SOURCE DOCUMENT.
Jazz, Hip-Hop, Blues
By Sharon White

America, the big melting pot, has always been influencing the music of the whole world. It gave birth to many different styles and music traditions. Jazz, Hip-Hop and Blues are the three most known and most popular traditions that also originated in the US.

One of the most famous of musical traditions is that of the Blues. It has also been one of the most influential, paving the way for many other new styles of music. Blues, a distinct style of music, began to emerge around the 1860's. After the civil war, the newly freed Afro-American people were presented with a new difficulty. They had been removed from the lives that they had previously known and thrown into a new life, a life of segregation and contempt. The American culture could no longer condone the use of slavery, but it was not ready to accept the new free men and women into their society either. Many had to travel the country in search of work. These people were mostly men and those of whom music appealed to most took up instruments such as the guitar and harmonica because these instruments were cheap and easy to travel with. It was in this setting of a sense of deep segregation that the blues was born.

WHAT IS ASKED.
• a. Summarize the article on Jazz, Hip-Hop and Blues in two sentences.
• b. Keep writing the article on Jazz, Hip-Hop and Blues, picking up after its final sentence.

RECORDS SHOWN.
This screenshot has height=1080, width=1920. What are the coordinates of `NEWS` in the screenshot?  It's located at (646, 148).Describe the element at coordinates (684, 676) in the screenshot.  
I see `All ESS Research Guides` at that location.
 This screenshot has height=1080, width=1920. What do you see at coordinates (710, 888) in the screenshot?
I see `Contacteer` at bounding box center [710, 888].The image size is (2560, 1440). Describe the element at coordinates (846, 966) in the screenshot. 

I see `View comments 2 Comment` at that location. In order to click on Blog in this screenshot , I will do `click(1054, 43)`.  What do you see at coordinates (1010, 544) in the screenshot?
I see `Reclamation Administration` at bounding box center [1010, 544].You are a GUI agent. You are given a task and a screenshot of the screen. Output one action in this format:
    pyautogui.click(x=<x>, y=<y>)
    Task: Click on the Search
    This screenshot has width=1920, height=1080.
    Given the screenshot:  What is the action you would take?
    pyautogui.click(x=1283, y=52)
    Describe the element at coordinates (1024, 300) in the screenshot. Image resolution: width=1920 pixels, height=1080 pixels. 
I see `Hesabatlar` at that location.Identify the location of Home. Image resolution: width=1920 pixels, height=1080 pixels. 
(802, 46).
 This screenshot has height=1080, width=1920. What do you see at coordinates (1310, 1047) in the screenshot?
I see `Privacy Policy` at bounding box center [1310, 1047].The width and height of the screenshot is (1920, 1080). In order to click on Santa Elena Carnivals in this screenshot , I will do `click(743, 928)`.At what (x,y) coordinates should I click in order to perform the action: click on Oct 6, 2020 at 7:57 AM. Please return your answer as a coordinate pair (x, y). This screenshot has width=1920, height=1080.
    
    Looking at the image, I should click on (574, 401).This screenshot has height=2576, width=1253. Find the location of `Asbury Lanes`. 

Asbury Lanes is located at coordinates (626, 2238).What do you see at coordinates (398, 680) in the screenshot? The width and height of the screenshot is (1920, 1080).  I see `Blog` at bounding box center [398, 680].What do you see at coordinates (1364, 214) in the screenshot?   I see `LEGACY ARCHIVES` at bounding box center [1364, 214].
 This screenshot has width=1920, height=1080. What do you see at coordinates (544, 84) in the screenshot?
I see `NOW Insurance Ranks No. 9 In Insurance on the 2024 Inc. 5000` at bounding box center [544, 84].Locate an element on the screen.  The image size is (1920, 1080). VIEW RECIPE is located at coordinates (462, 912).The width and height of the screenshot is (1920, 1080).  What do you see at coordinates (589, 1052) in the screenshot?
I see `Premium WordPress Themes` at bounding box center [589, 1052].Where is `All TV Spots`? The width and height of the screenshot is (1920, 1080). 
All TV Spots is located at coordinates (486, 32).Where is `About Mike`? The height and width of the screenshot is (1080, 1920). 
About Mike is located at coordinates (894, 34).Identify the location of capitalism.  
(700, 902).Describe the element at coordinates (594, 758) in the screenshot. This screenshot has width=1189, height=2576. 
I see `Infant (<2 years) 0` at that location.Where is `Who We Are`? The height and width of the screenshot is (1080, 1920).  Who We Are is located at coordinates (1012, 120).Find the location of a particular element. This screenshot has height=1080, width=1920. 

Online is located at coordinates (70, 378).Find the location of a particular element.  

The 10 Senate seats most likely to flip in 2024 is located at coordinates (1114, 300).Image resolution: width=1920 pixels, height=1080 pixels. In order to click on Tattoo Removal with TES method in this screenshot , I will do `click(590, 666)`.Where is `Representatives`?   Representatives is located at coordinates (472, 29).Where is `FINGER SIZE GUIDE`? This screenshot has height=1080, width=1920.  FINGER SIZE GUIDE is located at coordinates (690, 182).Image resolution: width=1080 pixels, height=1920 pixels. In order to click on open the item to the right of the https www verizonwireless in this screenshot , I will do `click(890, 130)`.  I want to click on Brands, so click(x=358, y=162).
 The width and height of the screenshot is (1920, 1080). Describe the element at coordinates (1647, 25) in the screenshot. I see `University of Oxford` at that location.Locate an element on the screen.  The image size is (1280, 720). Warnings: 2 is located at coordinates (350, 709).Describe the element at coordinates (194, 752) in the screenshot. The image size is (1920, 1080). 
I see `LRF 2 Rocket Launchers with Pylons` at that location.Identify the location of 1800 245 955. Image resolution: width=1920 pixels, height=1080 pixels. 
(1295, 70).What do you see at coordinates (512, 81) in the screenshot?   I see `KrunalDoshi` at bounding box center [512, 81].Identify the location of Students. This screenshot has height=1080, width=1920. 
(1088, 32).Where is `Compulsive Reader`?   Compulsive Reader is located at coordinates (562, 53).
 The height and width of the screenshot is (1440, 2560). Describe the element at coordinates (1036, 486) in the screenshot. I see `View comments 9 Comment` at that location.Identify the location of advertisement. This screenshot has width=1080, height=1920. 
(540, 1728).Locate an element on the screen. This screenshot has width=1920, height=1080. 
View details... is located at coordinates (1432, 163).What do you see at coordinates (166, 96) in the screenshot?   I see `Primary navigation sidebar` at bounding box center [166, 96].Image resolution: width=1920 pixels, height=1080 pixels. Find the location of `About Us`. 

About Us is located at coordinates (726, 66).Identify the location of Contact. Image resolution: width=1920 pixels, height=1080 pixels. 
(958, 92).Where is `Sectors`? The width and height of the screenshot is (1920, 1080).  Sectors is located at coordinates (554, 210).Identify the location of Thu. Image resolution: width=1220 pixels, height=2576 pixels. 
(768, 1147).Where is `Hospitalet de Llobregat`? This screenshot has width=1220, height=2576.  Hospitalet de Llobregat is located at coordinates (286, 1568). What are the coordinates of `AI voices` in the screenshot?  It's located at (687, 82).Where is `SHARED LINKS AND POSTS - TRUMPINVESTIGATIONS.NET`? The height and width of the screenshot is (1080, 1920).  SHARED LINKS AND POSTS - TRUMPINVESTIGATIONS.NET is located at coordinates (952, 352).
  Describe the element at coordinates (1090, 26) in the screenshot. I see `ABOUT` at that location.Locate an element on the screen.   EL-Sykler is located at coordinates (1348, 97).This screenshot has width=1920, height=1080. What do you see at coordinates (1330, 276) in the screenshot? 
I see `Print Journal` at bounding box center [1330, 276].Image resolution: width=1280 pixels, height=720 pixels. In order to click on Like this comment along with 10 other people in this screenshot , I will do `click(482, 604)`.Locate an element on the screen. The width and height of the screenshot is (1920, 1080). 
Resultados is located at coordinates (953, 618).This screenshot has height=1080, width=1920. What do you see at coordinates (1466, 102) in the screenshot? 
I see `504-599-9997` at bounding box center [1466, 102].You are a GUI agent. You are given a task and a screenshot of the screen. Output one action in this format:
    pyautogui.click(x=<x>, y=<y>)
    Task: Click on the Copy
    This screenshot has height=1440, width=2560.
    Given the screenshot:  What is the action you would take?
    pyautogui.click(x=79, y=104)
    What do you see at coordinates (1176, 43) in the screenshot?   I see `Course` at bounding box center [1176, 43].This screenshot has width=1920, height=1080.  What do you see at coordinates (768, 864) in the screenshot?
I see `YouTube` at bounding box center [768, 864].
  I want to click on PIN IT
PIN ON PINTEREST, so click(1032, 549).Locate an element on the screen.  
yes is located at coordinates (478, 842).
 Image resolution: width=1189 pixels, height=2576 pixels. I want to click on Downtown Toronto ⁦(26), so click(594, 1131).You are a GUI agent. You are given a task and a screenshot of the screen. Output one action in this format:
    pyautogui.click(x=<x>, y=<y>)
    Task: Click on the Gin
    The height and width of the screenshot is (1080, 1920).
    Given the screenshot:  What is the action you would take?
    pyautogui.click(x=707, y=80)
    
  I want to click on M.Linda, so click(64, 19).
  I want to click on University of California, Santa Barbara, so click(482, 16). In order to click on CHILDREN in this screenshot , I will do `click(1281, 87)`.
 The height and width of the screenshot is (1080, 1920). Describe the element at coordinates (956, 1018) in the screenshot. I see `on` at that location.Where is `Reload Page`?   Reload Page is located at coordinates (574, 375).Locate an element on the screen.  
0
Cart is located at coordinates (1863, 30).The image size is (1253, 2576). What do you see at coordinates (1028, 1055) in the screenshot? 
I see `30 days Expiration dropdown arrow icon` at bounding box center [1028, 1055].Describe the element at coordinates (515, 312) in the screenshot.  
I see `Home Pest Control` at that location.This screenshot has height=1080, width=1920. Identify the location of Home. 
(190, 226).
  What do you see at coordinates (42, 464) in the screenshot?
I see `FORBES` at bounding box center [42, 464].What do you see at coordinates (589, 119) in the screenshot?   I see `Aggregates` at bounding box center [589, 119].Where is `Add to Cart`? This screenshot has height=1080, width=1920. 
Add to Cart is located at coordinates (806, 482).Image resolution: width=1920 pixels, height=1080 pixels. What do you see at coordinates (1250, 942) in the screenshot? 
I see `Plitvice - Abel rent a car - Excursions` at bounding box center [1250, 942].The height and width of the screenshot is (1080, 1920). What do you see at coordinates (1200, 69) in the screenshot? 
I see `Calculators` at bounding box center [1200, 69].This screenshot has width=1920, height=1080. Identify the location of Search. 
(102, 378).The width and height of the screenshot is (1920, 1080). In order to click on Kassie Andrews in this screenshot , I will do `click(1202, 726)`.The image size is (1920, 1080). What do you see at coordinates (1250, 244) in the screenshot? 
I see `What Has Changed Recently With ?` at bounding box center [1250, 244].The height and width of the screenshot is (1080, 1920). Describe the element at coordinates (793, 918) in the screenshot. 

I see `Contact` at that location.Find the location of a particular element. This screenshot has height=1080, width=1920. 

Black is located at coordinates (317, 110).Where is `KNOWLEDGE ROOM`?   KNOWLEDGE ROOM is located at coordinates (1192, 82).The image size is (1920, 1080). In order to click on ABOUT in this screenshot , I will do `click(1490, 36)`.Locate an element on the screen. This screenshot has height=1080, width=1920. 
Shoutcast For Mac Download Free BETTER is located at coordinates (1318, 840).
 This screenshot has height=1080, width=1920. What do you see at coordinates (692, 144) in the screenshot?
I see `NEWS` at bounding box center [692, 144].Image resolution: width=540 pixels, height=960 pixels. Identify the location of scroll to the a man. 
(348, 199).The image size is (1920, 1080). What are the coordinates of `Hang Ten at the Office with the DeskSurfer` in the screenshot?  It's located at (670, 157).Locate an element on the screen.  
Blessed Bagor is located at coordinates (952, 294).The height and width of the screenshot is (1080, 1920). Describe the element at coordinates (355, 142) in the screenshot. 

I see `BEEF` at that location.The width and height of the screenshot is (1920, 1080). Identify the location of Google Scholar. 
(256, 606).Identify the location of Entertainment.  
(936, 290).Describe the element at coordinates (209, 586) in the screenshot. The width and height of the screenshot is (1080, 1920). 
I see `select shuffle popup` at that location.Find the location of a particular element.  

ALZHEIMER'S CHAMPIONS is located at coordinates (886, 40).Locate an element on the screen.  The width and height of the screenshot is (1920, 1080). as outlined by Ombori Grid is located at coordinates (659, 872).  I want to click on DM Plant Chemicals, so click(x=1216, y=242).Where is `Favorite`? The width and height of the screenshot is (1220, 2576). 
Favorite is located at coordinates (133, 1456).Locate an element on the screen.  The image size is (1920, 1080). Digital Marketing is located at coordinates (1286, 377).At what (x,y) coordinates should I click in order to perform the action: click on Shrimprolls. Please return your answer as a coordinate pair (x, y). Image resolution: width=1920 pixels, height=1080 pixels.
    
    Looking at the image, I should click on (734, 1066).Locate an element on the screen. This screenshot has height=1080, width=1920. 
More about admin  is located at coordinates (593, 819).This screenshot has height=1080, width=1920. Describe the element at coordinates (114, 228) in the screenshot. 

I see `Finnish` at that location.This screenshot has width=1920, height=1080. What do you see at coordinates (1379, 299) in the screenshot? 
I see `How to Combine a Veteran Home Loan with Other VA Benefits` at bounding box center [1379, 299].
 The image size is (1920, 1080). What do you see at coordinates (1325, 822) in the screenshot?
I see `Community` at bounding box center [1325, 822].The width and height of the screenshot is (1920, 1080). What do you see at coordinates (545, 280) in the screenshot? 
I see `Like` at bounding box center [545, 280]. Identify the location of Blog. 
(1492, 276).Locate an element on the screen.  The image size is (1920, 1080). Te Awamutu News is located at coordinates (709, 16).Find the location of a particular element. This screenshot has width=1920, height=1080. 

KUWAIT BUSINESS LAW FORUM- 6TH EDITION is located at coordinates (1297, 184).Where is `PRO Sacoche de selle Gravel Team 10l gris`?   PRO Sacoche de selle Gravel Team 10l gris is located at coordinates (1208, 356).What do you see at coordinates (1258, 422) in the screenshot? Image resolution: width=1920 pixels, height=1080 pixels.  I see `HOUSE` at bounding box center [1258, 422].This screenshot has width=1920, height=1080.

REPLIES.
• a. America has influenced music worldwide and gave rise to Jazz, Hip-Hop and Blues, its three best-known traditions. Blues emerged around the 1860s among newly freed Afro-American people who, facing segregation after the Civil War, traveled the country for work and took up cheap, portable instruments such as the guitar and harmonica.

• b.
The distinction that made Blues so different from other music was it's clear roots from the work song of the olden days. The early blues artists and even the later Jazz musicians used their instruments as extensions of their voice. The rhythms that they made were in the same non-syncopated form as the work song had been and the sounds were meant to mimic the human voice. It was in this way that the blues became even more significant and even more successful in their effort to convey emotion.

Travelling Blues shows, Minstrelsies, began to tour the country. As a result, Blues began to be heard everywhere, and it began to influence more and more people. It was still primarily black music listened to by black people, but that soon began to change.